Data Curation: From Access to Analysis
Posted on: 14 Sep '10

While digital humanities research has made rapid advances in recent years, it is still in its infancy as a field of inquiry. It is only in the last decade or so that computing platforms sufficiently powerful for such research have come into regular use in humanities departments. In spite of all the advances, this first decade in the life of this young discipline has mostly been about ground-laying and exploration. On the one hand scholars in the humanities have embraced new media technologies to facilitate teaching in the classroom. At the same time, they have looked to different disciplines for tools, models or metaphors for thinking about technology. Their willingness to embrace such cross-disciplinary collaboration is evident in the speed with which techniques from geo-spatial analysis to a plethora of visualization tools have been adapted for the representation of literary data whether it be visualizing maps or networks of human interaction.

Digital Access

But the most important groundwork that has defined the tenor of the last decade has been more mundane - the tedious process of digitizing the corpus of texts that form the foundation of literary scholarship. From Google's trillion word corpus, to various specialized databases such as EEBO and ECCO to individual projects focused on particular areas or authors, there has been steady progress in the digitization of texts to the point that for many areas of literary studies all but the most esoteric texts are now available digitally in one form or another. However, even though the TEI standard which, in its latest P5 incarnation, has matured into a formidable encoding tool, has provided some modicum of stability and standardization, digitization efforts have largely been scattered across a wide range of institutions and evolving practices. Institutional barriers, as much as technological ones have resulted in pockets of rich information that are not properly curated or that cannot easily talk to each other. As a result, many a digital edition that has been painstakingly encoded in TEI has been confined to simplistic interfaces, their interactivity reduced to little more than "search" boxes, and serving only to ease access - instead of having to visit a library to look at an old edition or a manuscript, you can now access it at the click of a mouse.

Digital Analysis

Even after the painstaking work that has gone into the digitization of corpora, many are in need of massive curation efforts before they can be used for large scale analysis. Much of the technology for the development of a standardized corpus that will let the fragmented pieces of the puzzle fit together across platforms and disciplines is already being developed. I have been working with tools from the MONK project which takes a giant step toward such standardization. The Bamboo Project, which got under way this fall promises the development of a shared infrastructure that will allow common access to a set of major databases and enable users to apply a shared set of tools for the analysis of these texts. It will be exciting to see how these efforts turn out and whether the next decade sees a decisive turn toward a shared infrastructure for the curation and analysis of texts.

The production of a carefully curated and maintained corpus of core data would be essential for the development of analytical tools that can penetrate beyond the mere surface of texts and transform in fundamental ways our approach to literary scholarship. The mere digitization of texts effectively solves the problem of access, but we will need to curate these collections of data to make them work together and to to make large scale analysis possible.

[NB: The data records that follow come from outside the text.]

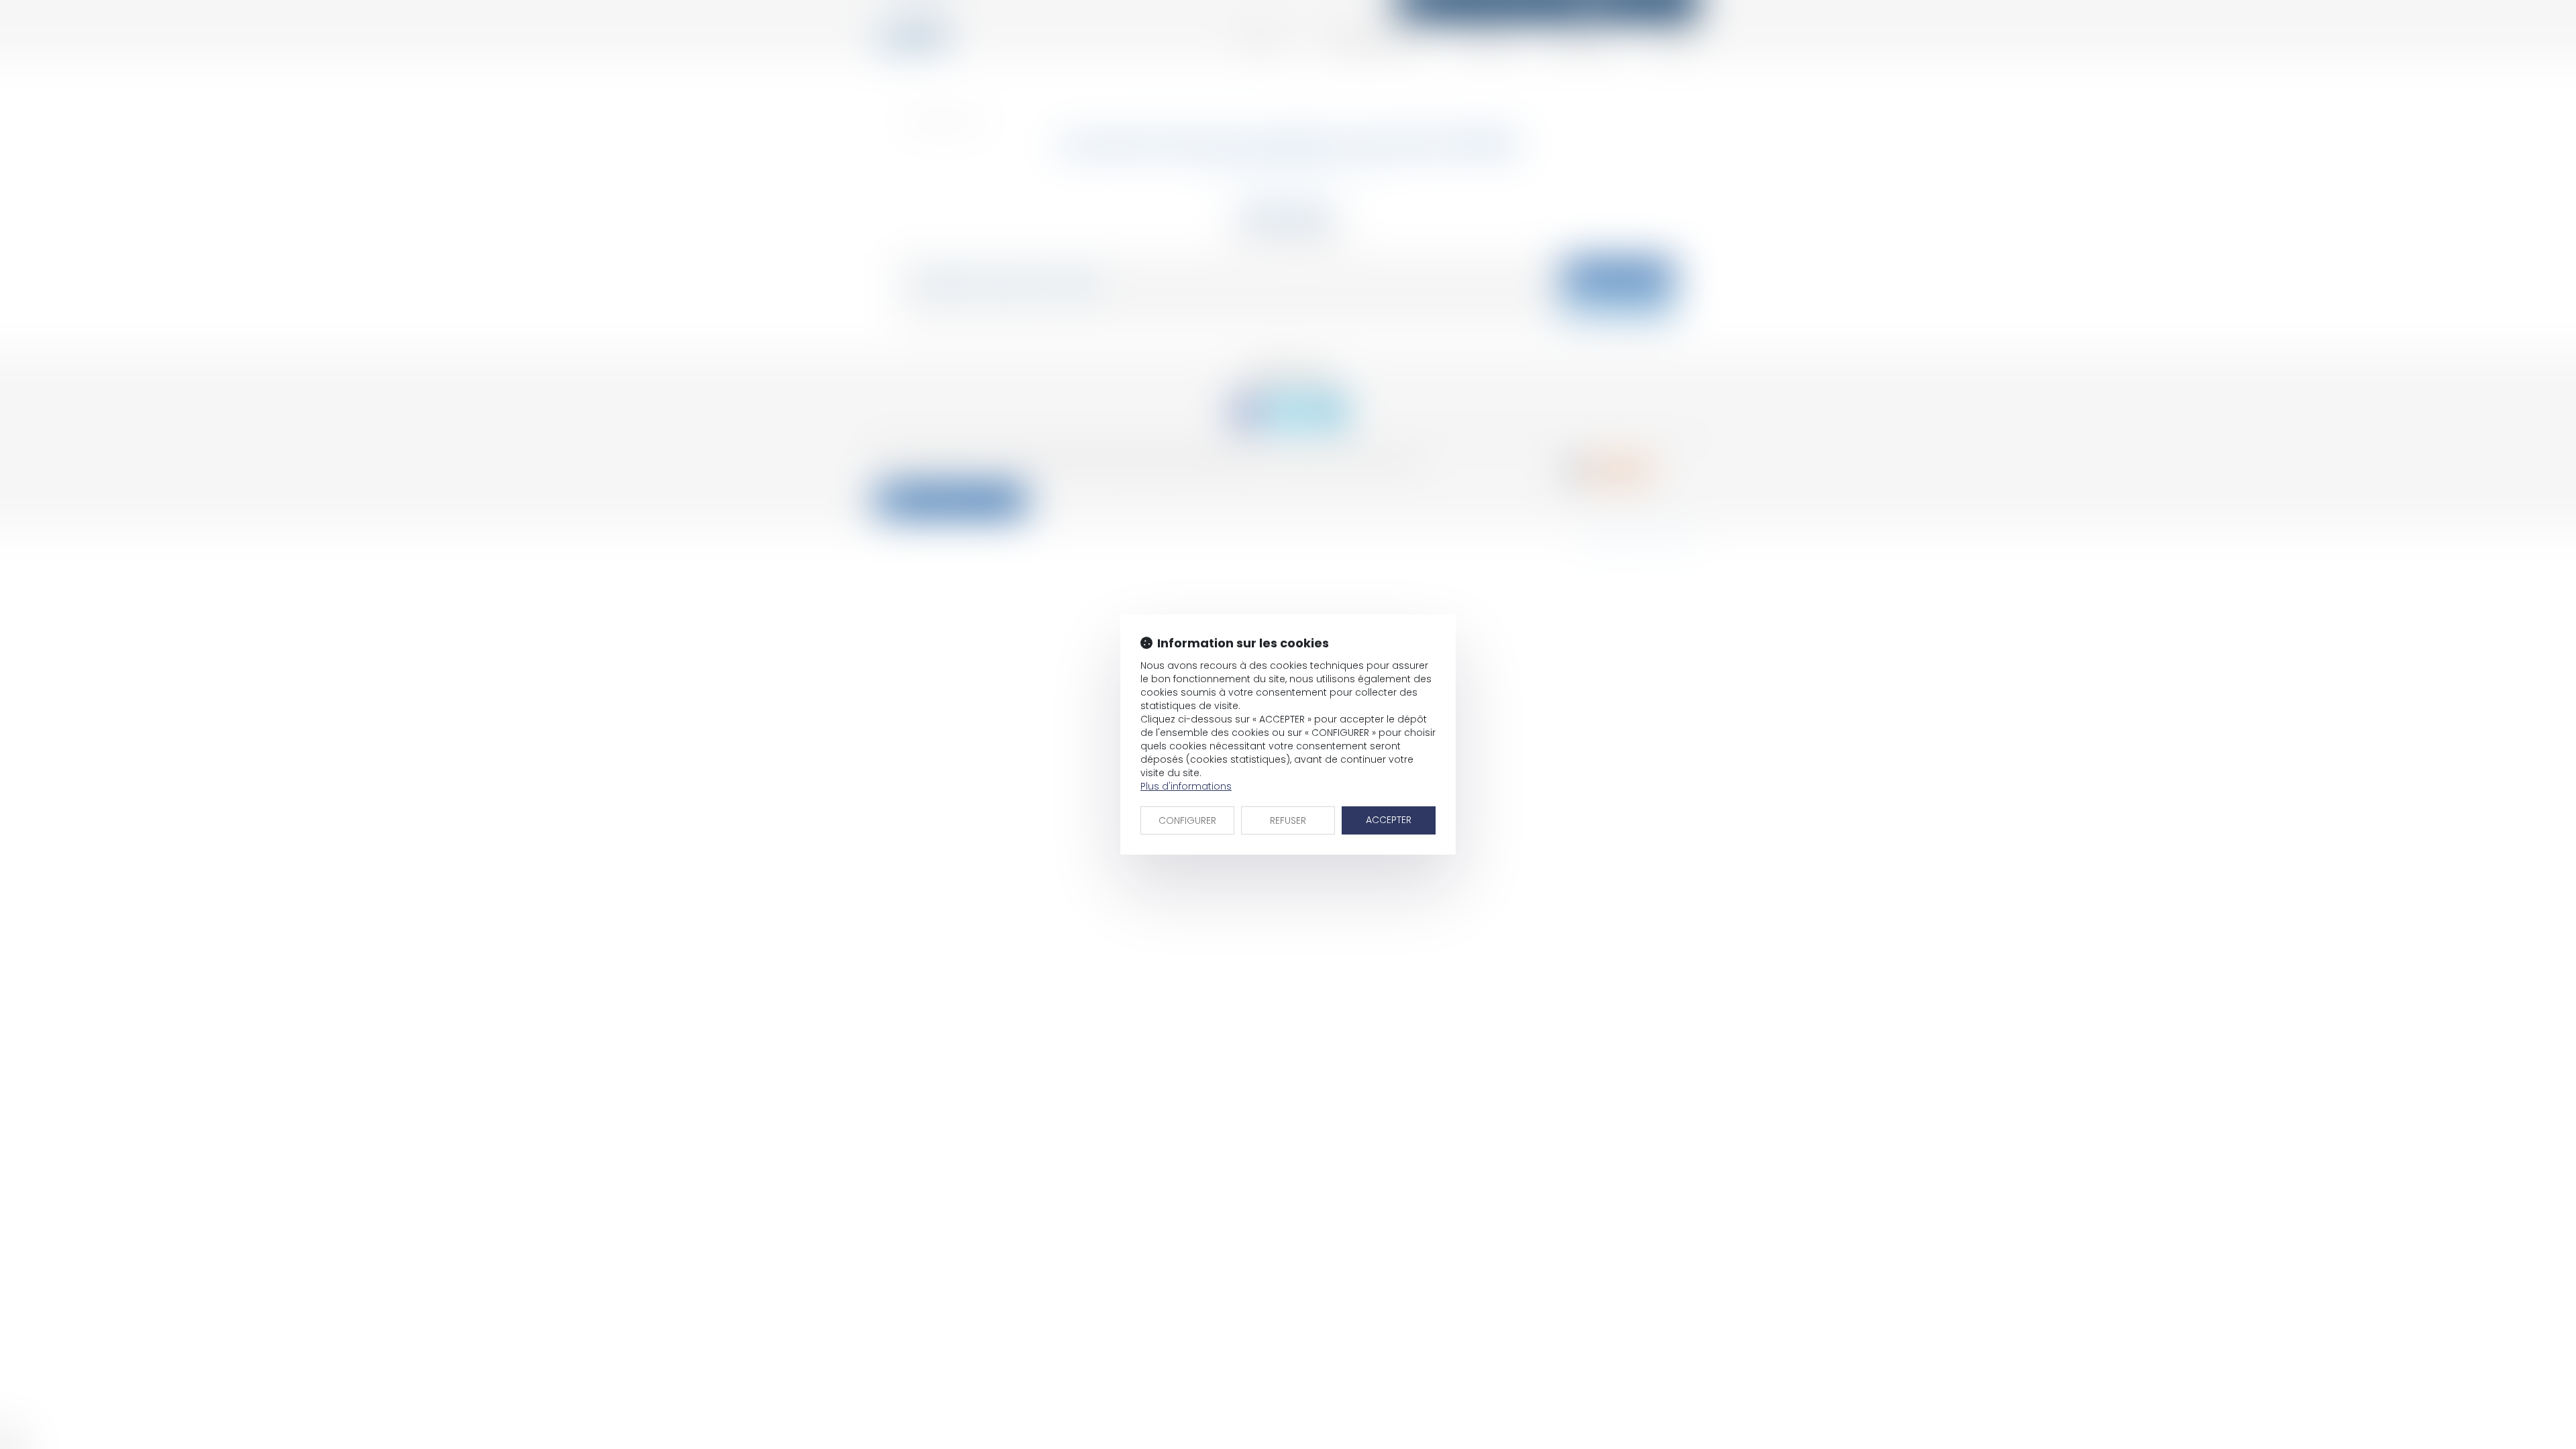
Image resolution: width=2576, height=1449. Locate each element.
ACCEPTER (1388, 819)
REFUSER (1288, 820)
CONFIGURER (1187, 820)
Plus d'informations (1186, 786)
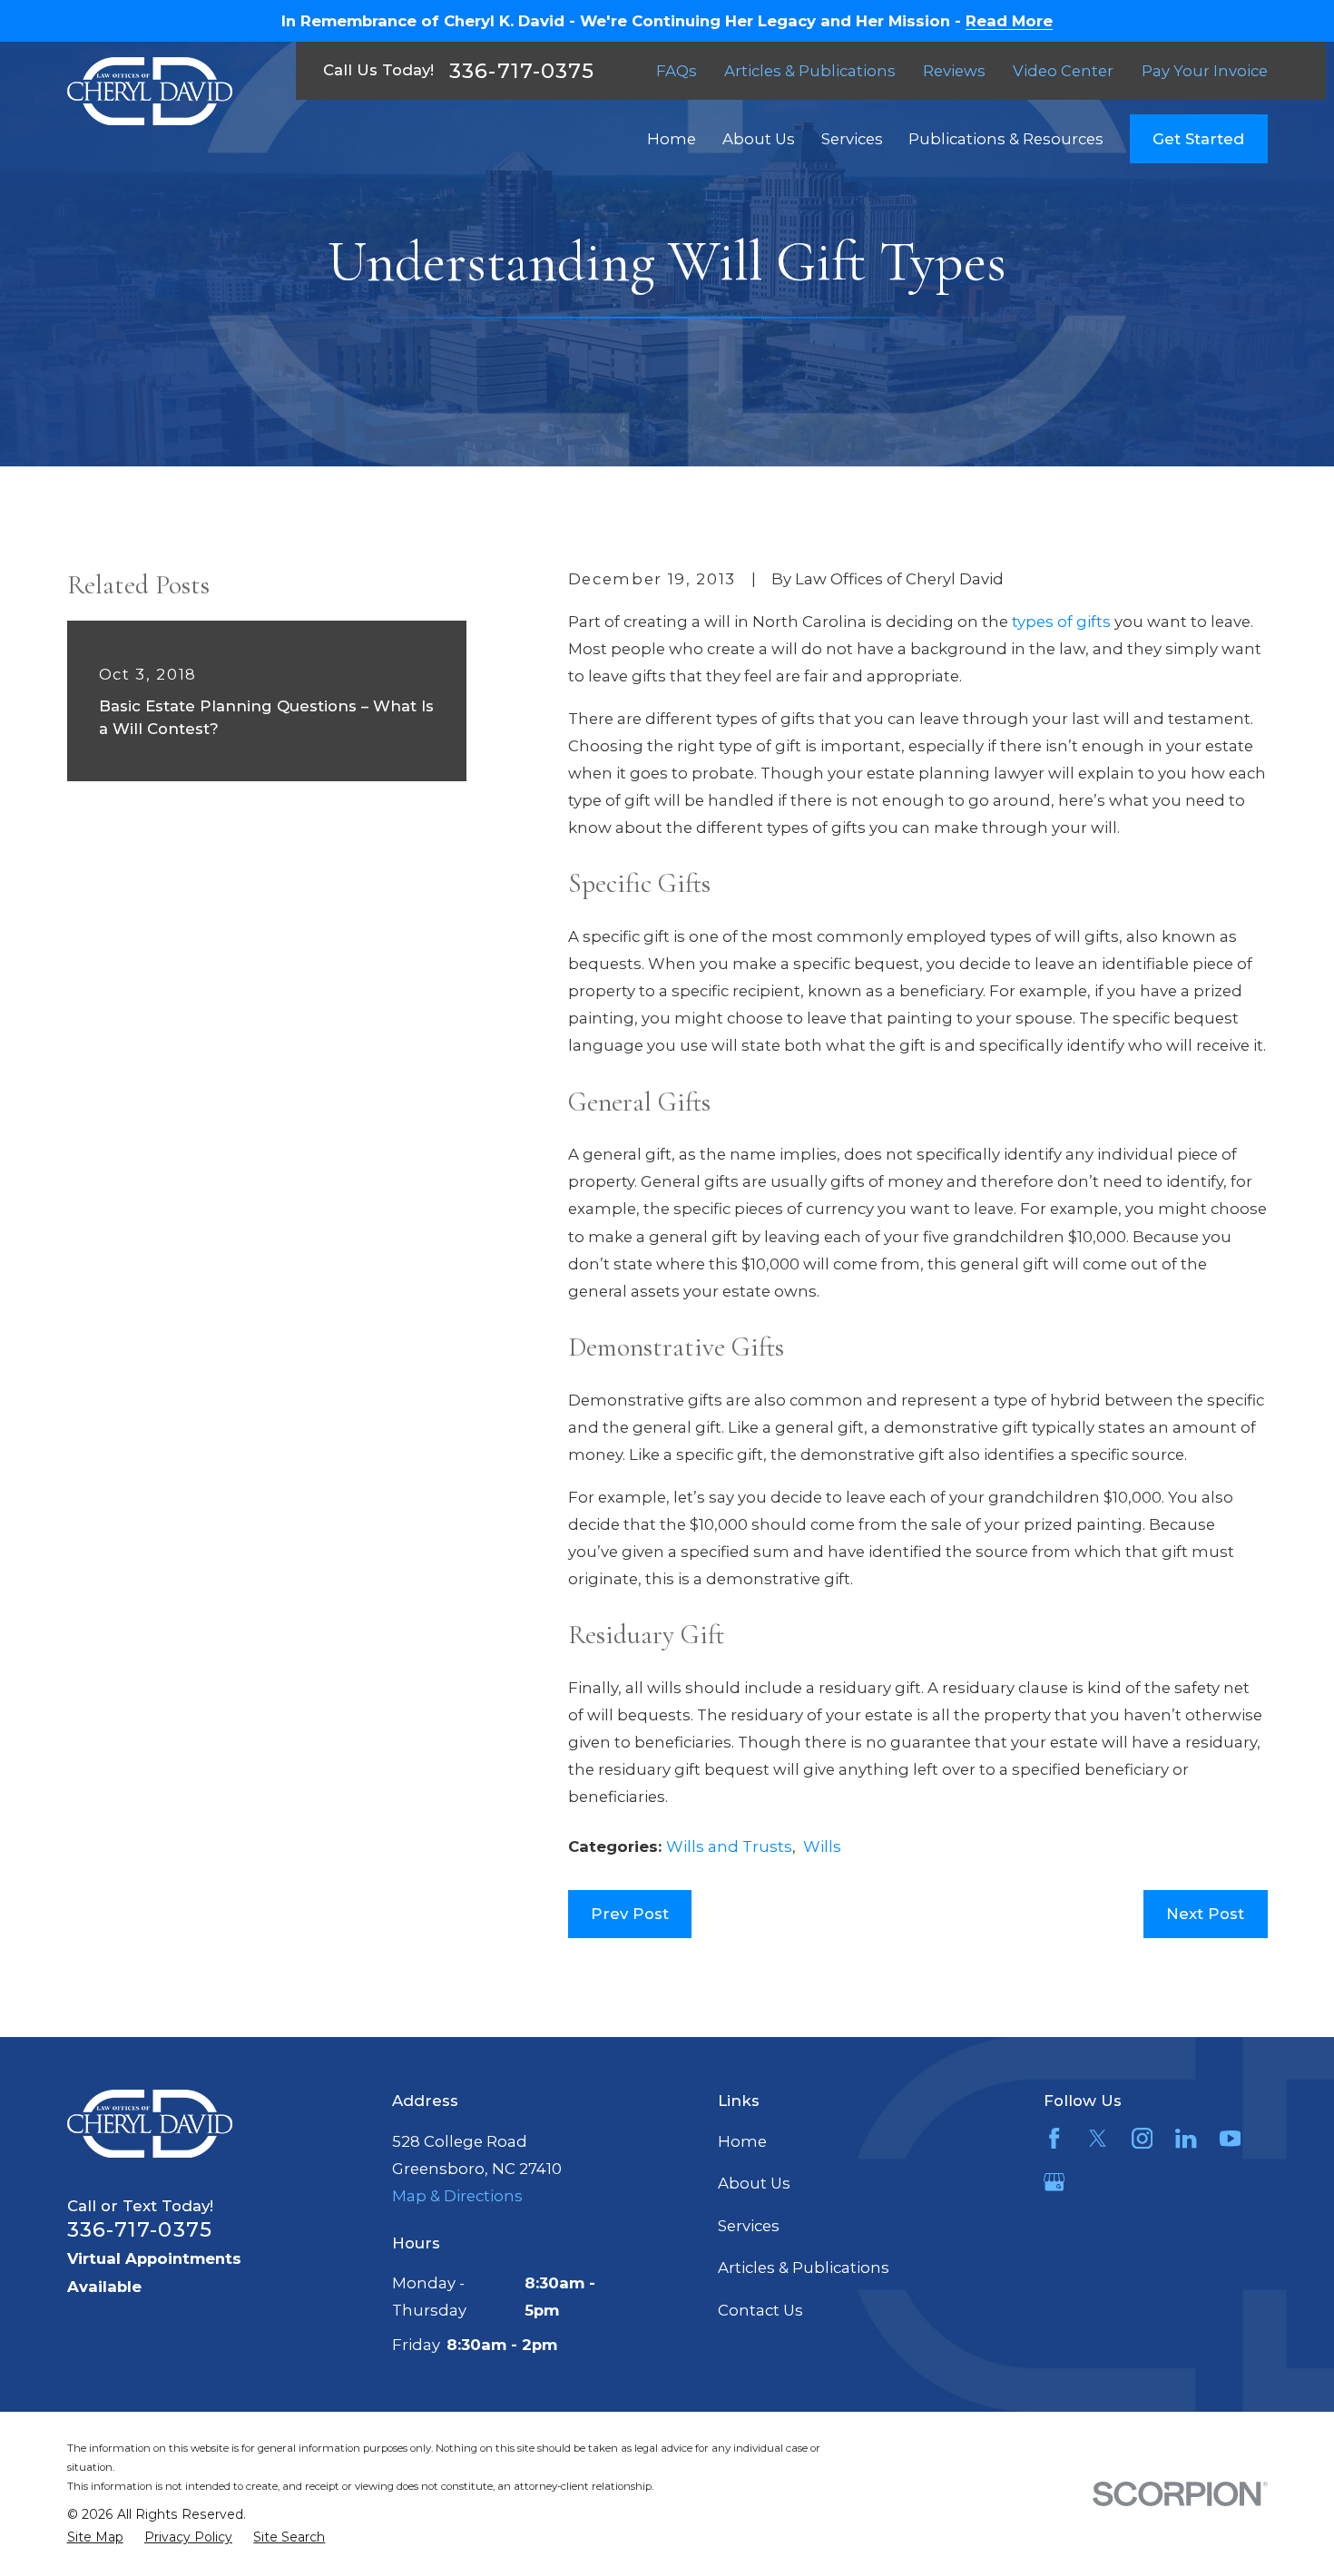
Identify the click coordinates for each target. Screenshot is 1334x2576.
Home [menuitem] (671, 139)
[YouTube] (1230, 2138)
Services (749, 2226)
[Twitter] (1097, 2138)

To this end, I want to mention the very interesting trend I have been noticing both in new digital humanities projects and on the TEI-L mailing list discussions. We're increasingly seeing the emergence of digital texts of higher editorial quality, carefully encoded with TEI to preserve the full diversity of manuscript or print features, offering variant readings and cross-references. I believe we will eventually see something akin to the evolution of variorum editions within digital scholarship - a move from the hastily printed quarto to the meticulously compiled scholarly tome. There are signs that this phenomenon is already under way with ever more detailed and innovative encoding projects being announced and if scholars interested in large scale text analytics can develop an open standard that allows for the sharing of resources across projects and platforms, then the rich metadata embedded in such editions can prove to be a productive site for future research.

Edit: Soon after posting this, I noticed a couple of sophisticated online variorum projects, including the Donne Variorum hosted at Texas A&M. Even more exciting is the upcoming Dynamic Variorum project - part of the "Digging into Data Challenge" - that seeks to create variorum editions for the entire corpus of Greco Roman texts in the Perseus Digital Library. This should be interesting!